You can check the operator yourself here, or use it as boilerplate code to start your own rust operator.
A little bit of background
I’ve been writing Kubernetes operators for quite some time now, and while I appreciate the tools that is provided by kubebuilder, it is becoming quite an undertaking to build and operator these days. Since I love rust I wondered if the tools were mature enough to write an operator in Rust and is it better than go and kubebuilder.
The Comparison
With a little research, I quickly found that kube-rs is actually providing most of the tools that you need to build a production ready operator so I decide to write a quick one to get a feel of how the rust version works. To my surprise I found it is quite a pleasant experience, and for me it is actually better than kubebuilder and go.
The really good
- The rust code was mostly straight forward you can easily follow the code from start to finish and figure out where to need to improve stuff for the sake of performance or functionality
- Less code annotations is something that is always welcome, while there was heavy macro usage like in the type definitions, but I always find that macros are better to read.

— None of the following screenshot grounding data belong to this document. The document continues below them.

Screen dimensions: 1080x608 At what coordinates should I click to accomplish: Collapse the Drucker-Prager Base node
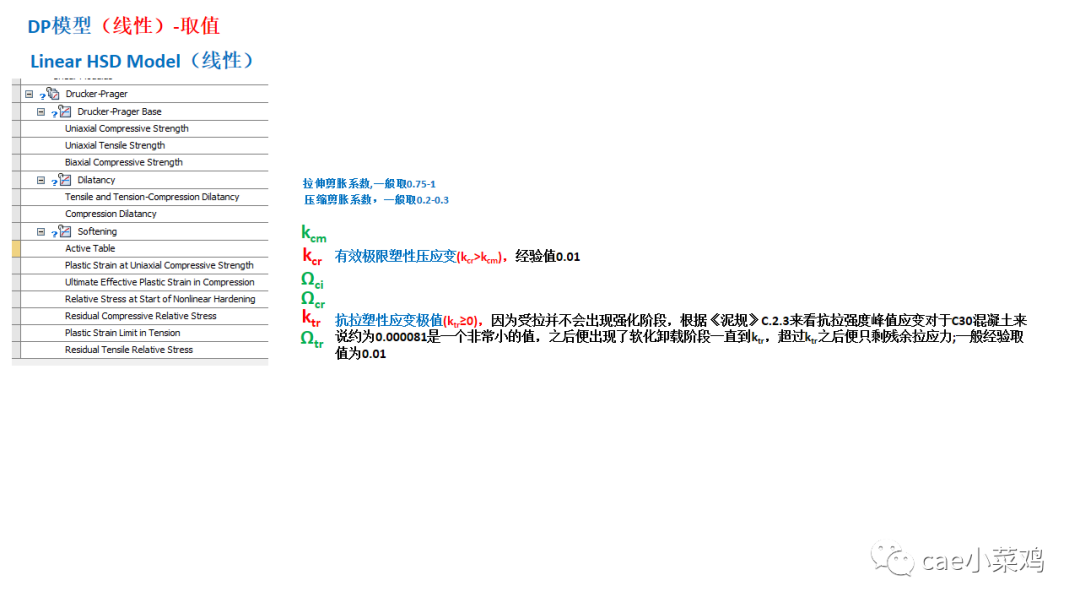(x=40, y=112)
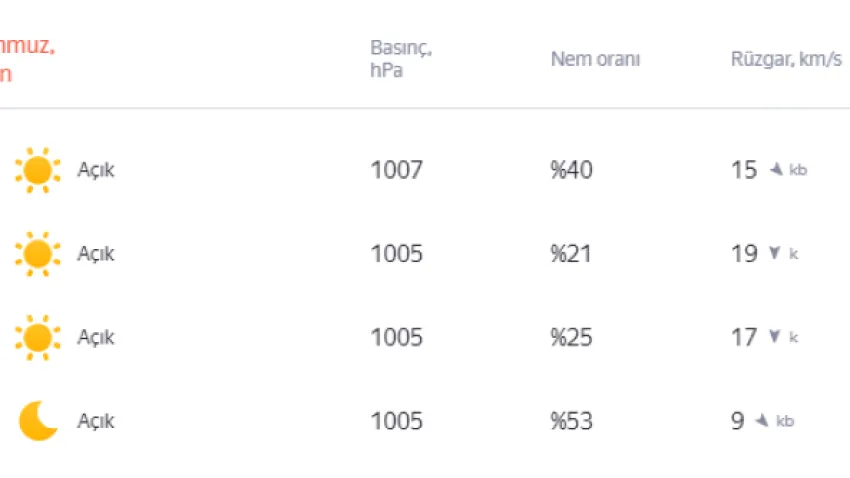The width and height of the screenshot is (850, 478).
Task: Click the sun icon beside pressure 1007
Action: coord(37,170)
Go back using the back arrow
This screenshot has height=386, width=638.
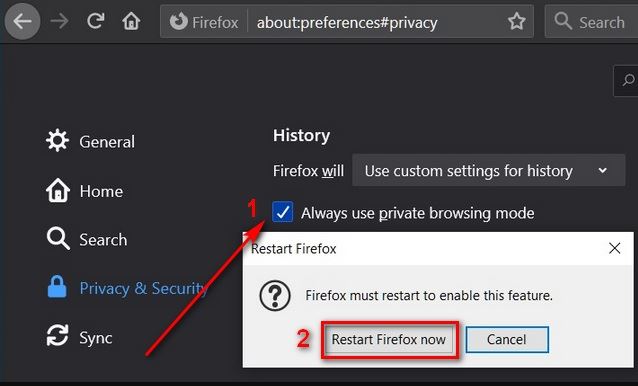22,22
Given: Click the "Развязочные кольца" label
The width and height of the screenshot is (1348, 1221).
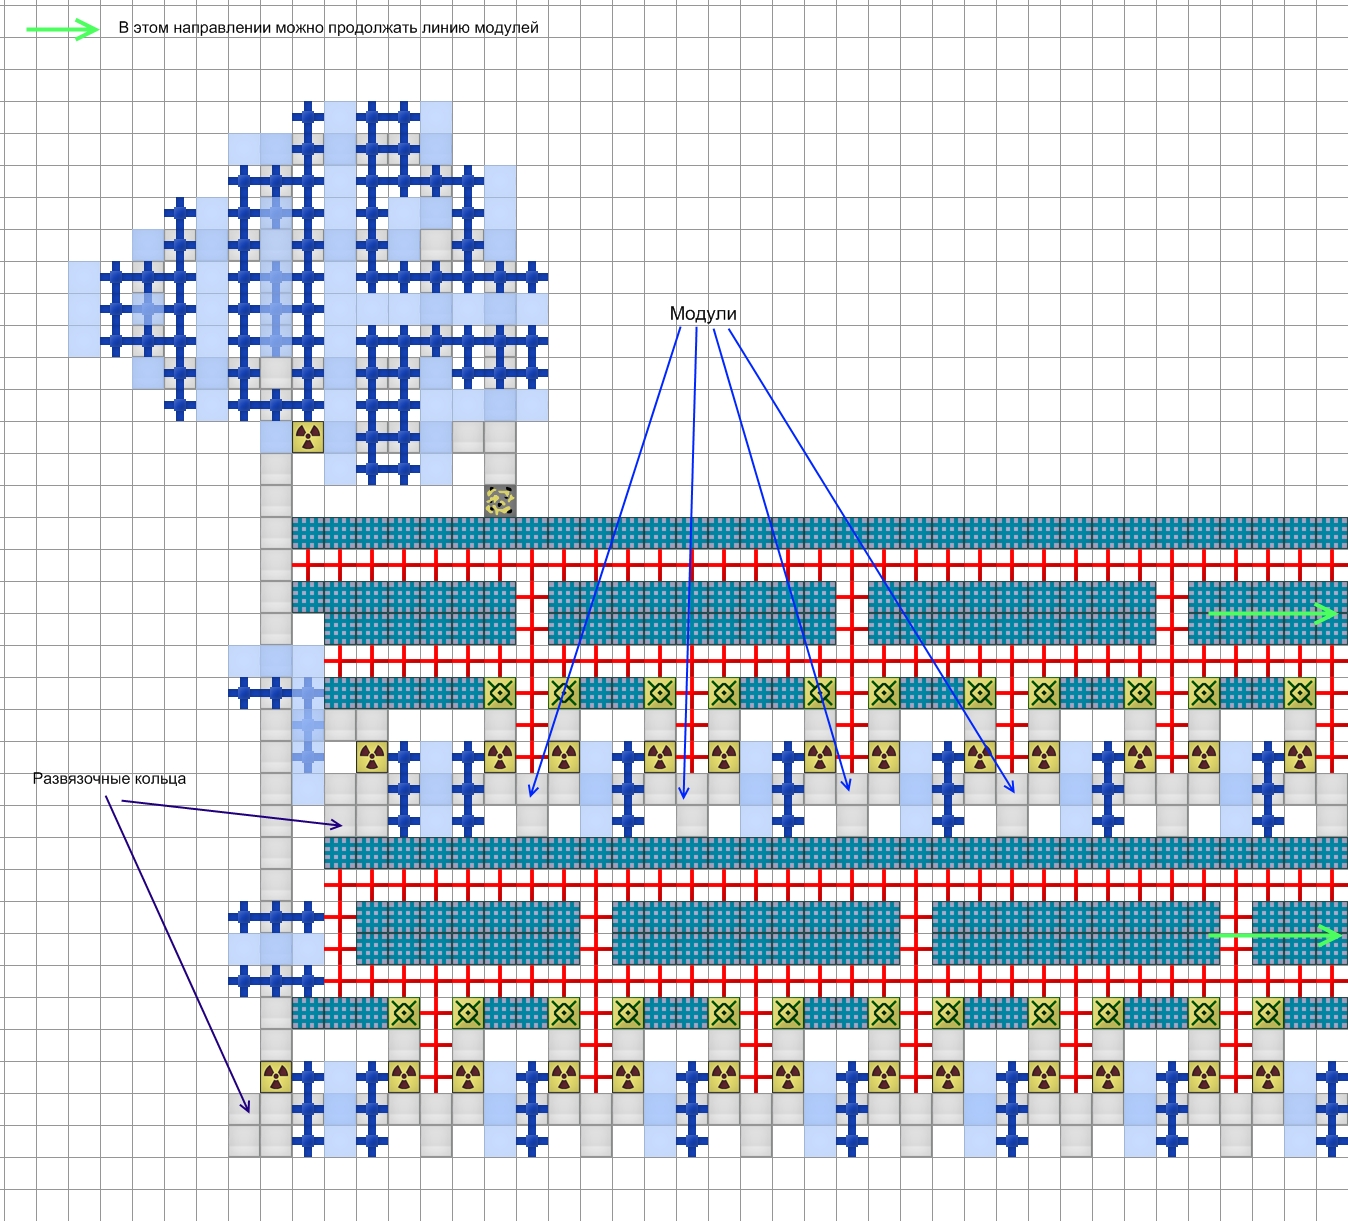Looking at the screenshot, I should pos(109,779).
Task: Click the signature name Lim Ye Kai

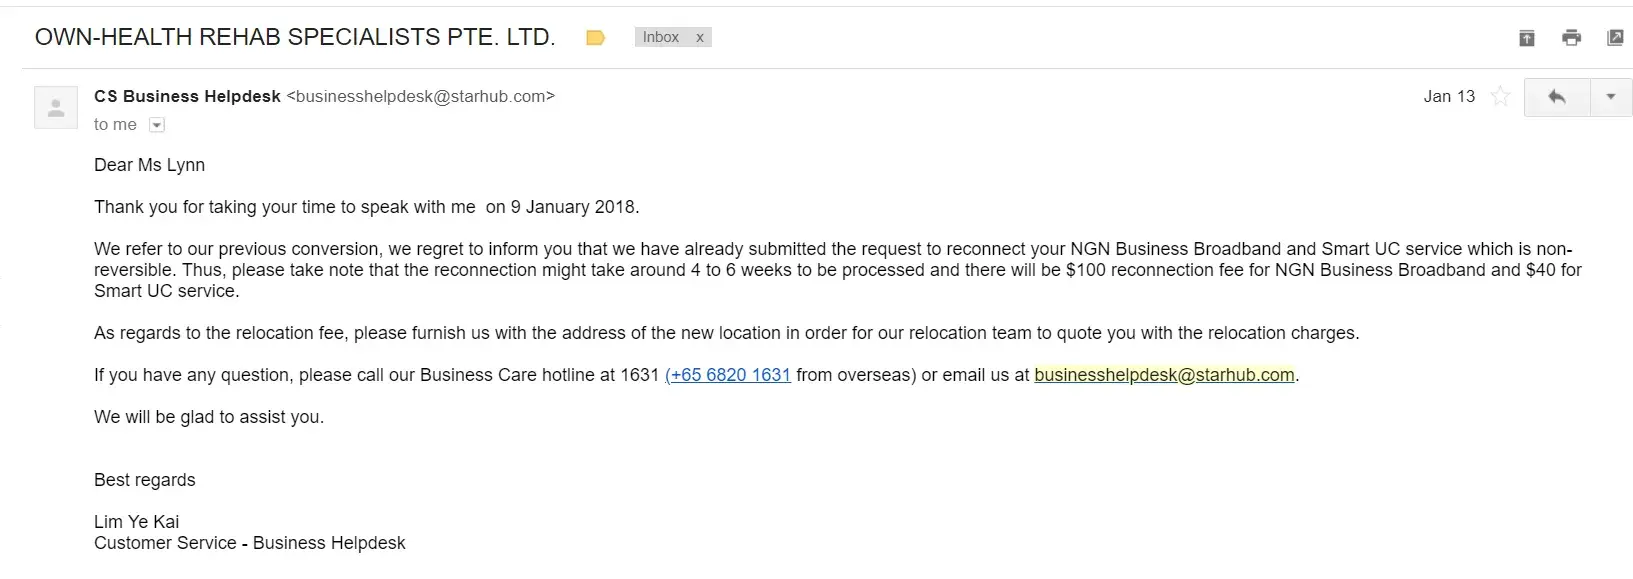Action: [x=137, y=522]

- The rust code has significantly less boilerplate which make it easy to maintain on the long run as you can introduce more engineers to the code easily.

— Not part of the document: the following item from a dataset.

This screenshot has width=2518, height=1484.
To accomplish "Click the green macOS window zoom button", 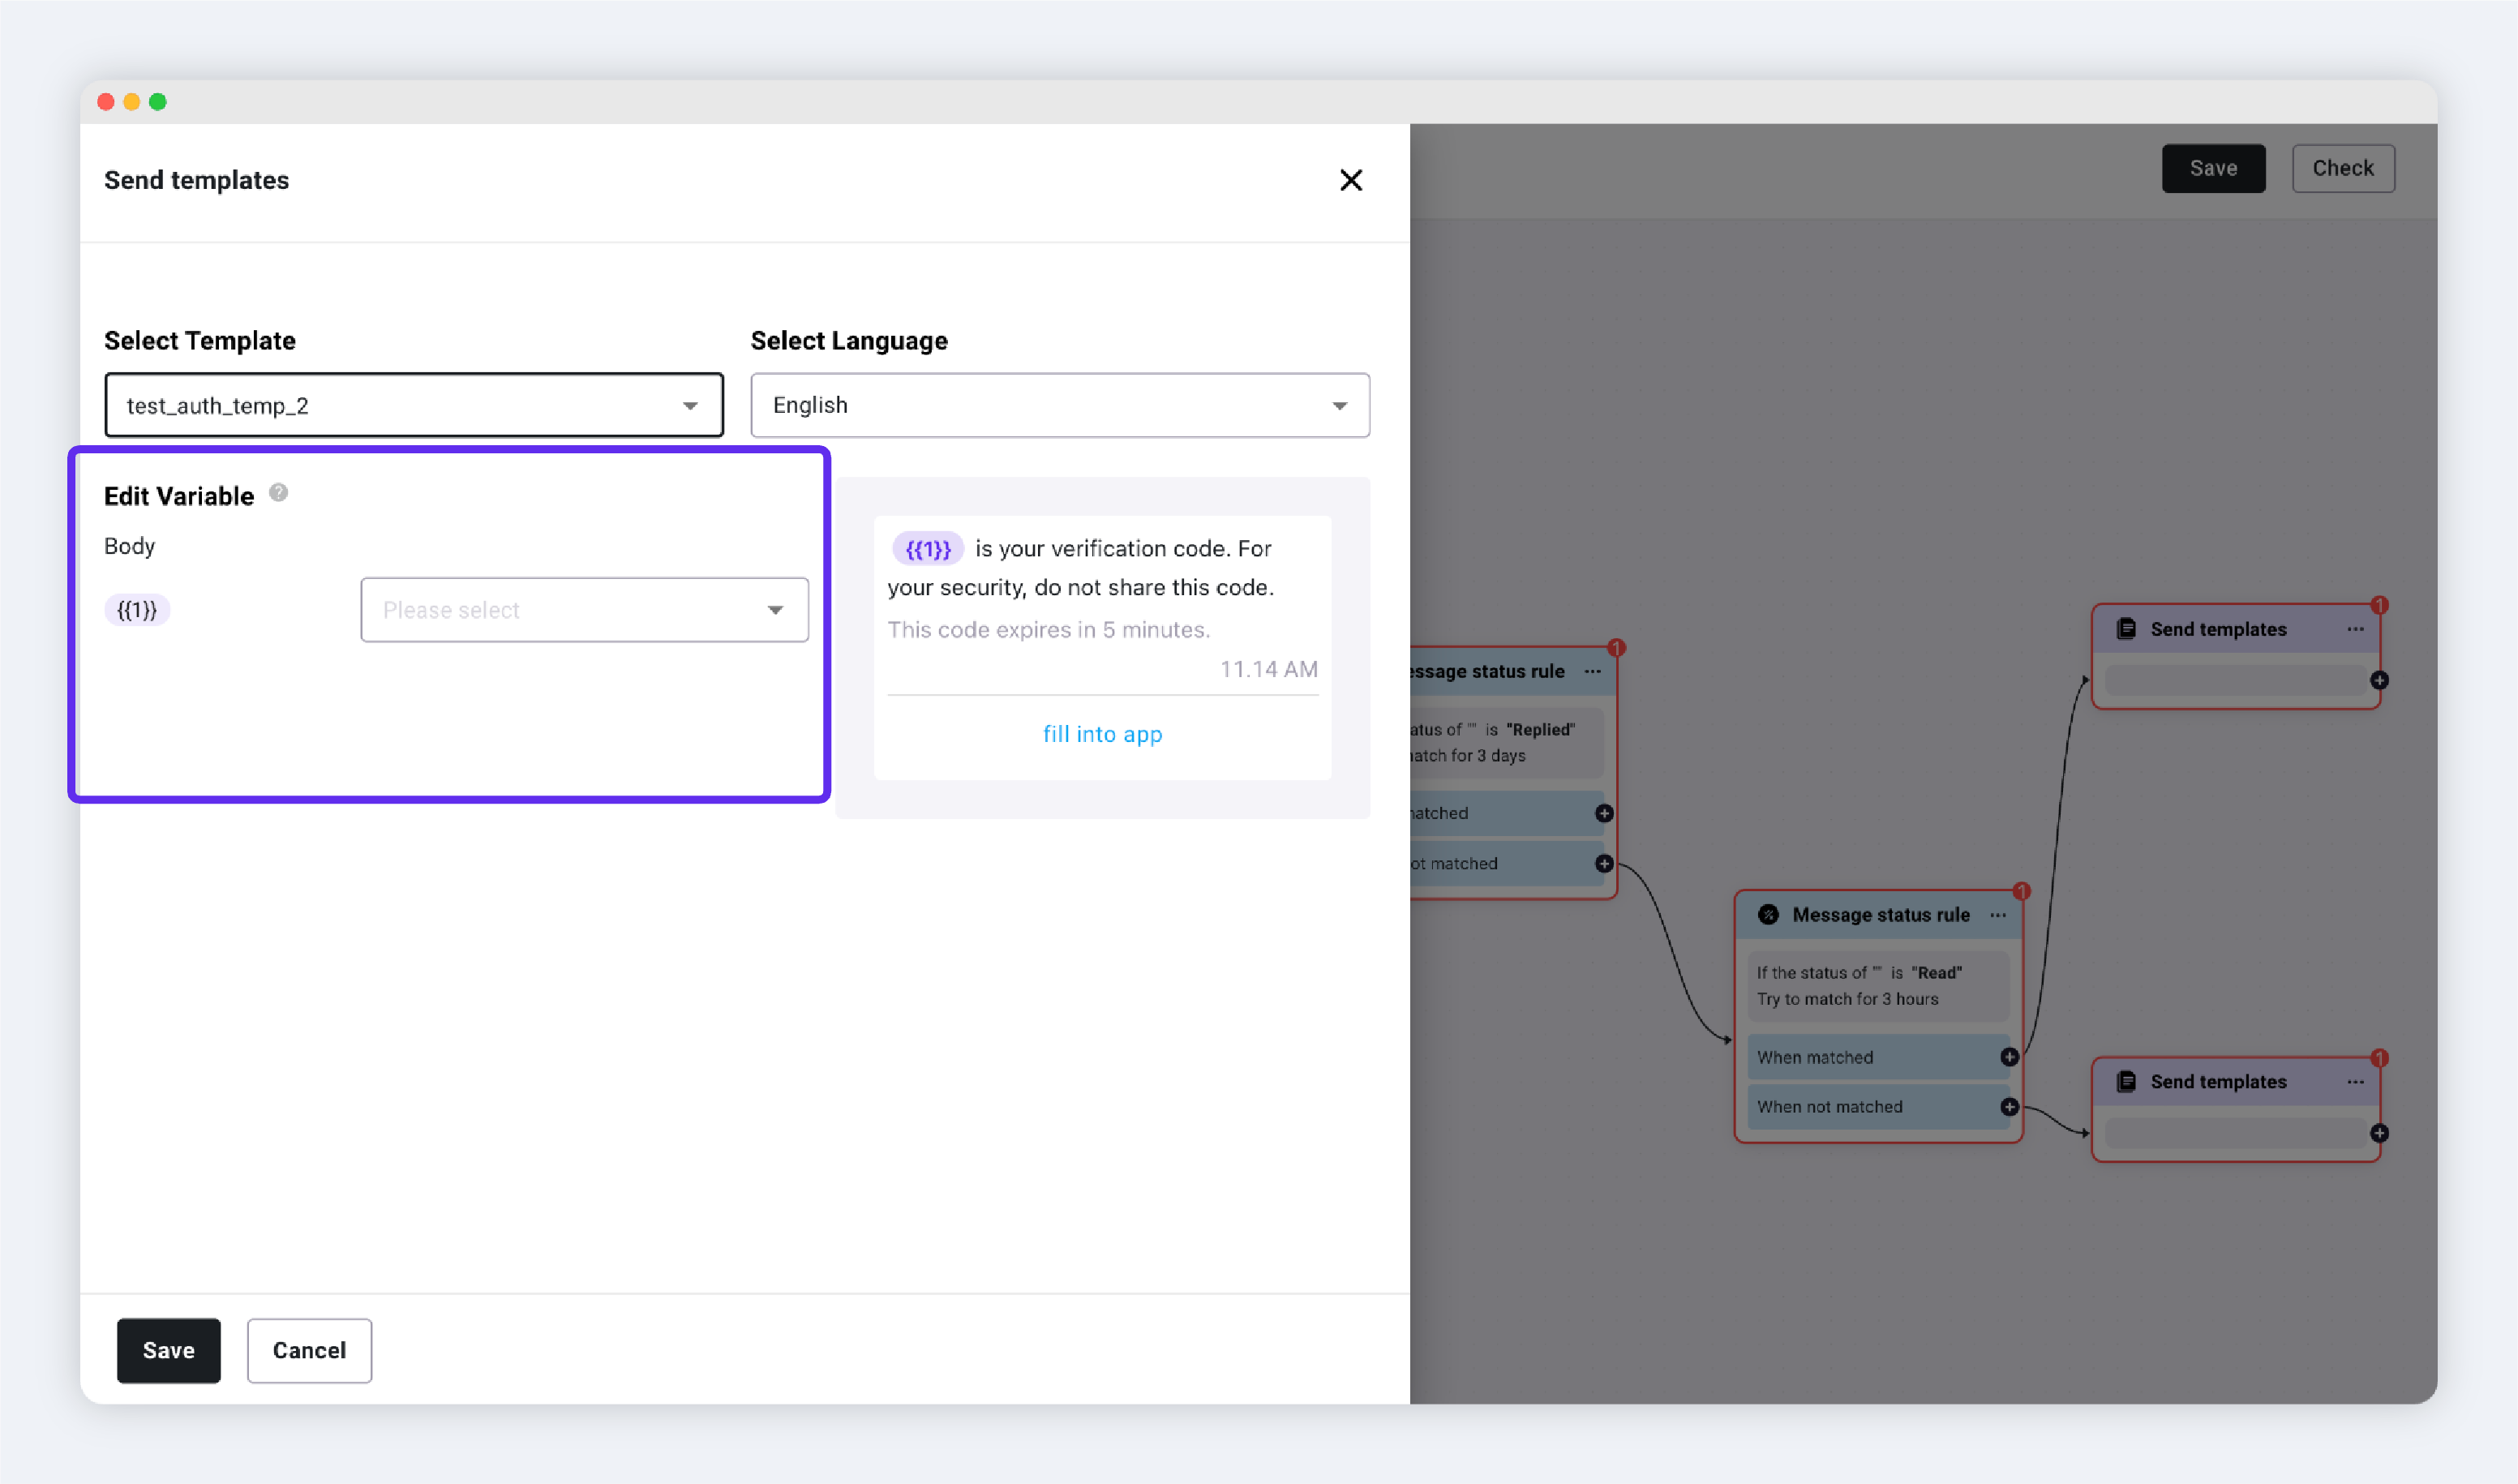I will click(x=158, y=102).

- Something that you get automatically when you use rust is memory safety, and the really better performance and less resource usage, which makes it more suitable to high performance operators.

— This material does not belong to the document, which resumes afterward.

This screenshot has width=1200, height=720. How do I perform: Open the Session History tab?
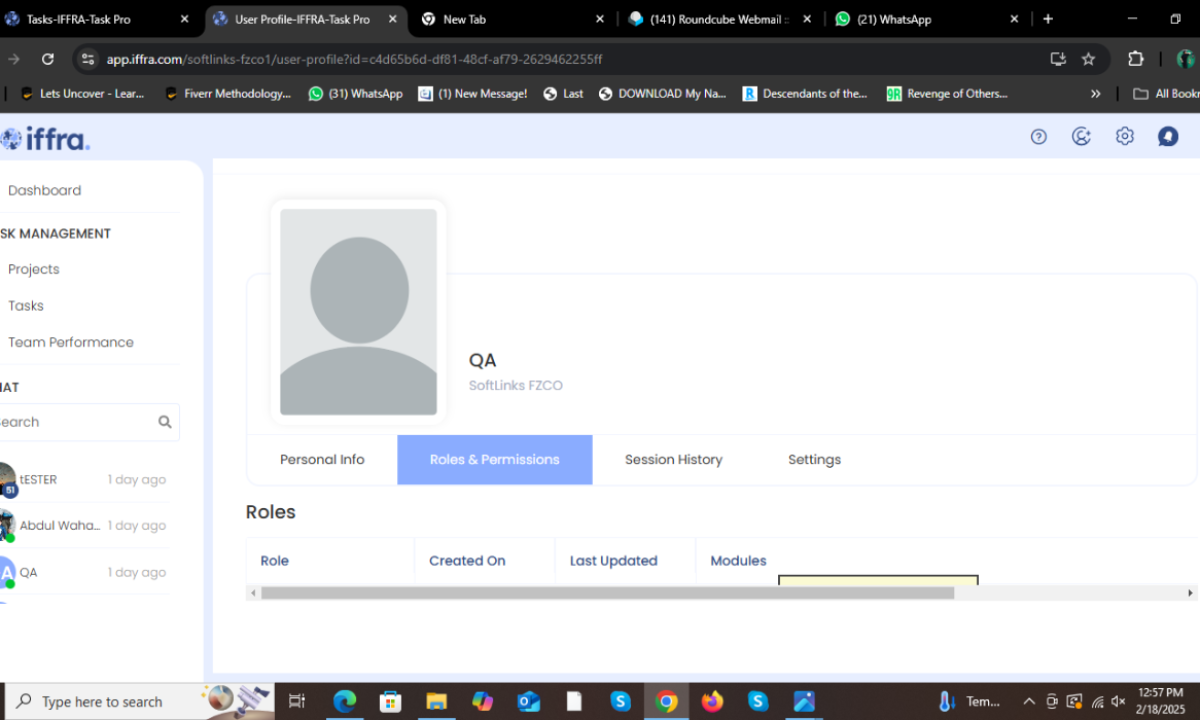coord(673,460)
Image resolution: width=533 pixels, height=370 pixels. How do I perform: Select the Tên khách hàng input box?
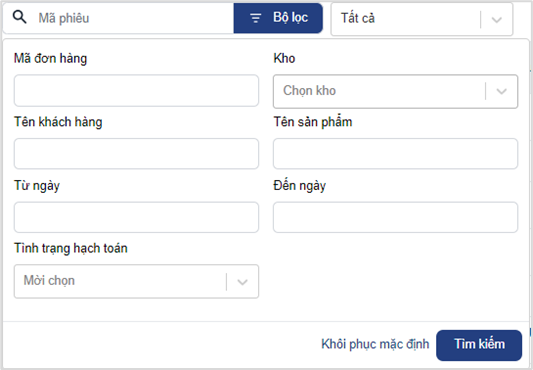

- The use of Async and tokio.rs in the design of the operator makes kube-rs really scalable and reduces the complexity to implement non-blocking network calls which expands the possibility of what can be done in the operator.
The slightly less good
- The compile time of least viable rust operator, is really long compared to Golang and kubebuilder.
- The community is still small, so you will need to know your way around Kubernetes APIs and rust before using kube-rs.
A small conclusion
In the end I really, enjoy writing rust and the possibility of using it in my main job while also being more productive is a dream come true for me.